**REQUIREMENT**
Look through the data below. Pick out the lines holding the string "computer".

**SUPPLIED MATERIAL**
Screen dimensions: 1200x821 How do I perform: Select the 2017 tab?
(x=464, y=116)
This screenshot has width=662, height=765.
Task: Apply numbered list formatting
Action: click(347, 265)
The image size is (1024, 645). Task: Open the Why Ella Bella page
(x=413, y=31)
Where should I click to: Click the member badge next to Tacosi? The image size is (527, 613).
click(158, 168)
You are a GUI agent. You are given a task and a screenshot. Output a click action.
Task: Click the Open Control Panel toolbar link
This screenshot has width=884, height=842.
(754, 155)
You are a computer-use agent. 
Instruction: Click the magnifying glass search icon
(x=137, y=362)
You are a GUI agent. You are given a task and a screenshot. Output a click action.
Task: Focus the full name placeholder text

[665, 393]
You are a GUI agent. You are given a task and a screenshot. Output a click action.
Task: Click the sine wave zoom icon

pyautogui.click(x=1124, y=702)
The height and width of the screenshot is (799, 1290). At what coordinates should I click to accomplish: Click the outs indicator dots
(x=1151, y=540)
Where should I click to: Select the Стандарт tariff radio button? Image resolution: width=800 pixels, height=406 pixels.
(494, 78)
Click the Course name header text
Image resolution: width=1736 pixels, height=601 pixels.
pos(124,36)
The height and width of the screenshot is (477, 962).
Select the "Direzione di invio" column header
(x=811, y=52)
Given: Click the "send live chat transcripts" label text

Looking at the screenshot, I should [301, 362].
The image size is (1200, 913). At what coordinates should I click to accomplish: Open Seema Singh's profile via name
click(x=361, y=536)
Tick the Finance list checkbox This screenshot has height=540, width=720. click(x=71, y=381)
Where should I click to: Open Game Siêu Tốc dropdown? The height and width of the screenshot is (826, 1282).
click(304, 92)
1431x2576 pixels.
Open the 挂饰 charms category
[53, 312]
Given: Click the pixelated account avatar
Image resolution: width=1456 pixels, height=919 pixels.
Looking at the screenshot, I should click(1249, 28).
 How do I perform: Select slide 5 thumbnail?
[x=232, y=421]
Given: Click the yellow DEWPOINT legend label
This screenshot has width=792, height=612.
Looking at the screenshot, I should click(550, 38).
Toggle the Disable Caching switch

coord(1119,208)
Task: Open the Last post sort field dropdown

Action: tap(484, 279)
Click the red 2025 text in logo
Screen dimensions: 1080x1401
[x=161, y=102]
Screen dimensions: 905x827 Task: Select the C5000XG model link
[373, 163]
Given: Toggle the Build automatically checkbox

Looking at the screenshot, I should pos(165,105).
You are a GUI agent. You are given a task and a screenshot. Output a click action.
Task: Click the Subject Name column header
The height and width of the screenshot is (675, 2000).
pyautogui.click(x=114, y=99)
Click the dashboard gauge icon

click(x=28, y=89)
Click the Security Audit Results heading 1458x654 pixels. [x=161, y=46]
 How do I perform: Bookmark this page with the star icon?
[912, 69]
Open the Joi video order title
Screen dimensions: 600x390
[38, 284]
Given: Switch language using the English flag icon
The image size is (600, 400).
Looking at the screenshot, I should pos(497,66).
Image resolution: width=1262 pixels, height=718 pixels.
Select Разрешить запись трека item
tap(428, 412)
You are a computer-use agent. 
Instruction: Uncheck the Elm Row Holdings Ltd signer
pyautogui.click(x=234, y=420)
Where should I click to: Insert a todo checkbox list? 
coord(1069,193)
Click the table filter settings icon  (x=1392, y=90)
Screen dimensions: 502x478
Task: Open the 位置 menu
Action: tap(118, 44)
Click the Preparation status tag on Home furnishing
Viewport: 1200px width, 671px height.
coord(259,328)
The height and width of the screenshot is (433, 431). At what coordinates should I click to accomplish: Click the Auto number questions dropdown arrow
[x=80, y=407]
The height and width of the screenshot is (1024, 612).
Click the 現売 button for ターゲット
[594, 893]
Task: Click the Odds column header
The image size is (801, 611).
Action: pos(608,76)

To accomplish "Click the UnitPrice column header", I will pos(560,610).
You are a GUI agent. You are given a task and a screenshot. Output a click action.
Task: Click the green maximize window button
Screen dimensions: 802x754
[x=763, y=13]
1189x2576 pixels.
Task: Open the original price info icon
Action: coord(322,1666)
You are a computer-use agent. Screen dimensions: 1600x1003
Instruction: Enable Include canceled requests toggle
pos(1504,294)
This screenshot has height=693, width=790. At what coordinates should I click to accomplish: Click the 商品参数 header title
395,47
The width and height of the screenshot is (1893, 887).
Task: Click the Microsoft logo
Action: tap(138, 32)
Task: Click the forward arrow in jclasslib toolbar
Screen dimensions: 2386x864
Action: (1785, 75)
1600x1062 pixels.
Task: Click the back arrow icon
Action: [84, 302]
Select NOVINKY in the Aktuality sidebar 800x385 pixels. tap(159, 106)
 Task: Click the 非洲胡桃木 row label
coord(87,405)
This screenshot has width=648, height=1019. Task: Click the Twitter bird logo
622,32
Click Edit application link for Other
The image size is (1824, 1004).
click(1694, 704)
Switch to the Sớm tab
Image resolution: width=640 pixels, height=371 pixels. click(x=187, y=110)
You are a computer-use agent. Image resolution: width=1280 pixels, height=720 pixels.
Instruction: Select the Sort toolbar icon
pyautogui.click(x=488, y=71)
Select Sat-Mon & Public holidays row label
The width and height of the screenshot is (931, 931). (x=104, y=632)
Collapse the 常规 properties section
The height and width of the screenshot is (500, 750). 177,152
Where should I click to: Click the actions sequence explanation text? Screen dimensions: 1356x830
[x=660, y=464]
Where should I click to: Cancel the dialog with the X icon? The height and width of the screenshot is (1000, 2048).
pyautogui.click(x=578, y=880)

**WRITTEN ANSWER**
You are a computer-use agent. 
You are a computer-use agent. 
You are a computer-use agent. Screen dimensions: 1600x1003
You are a computer-use agent. Image resolution: width=1280 pixels, height=720 pixels.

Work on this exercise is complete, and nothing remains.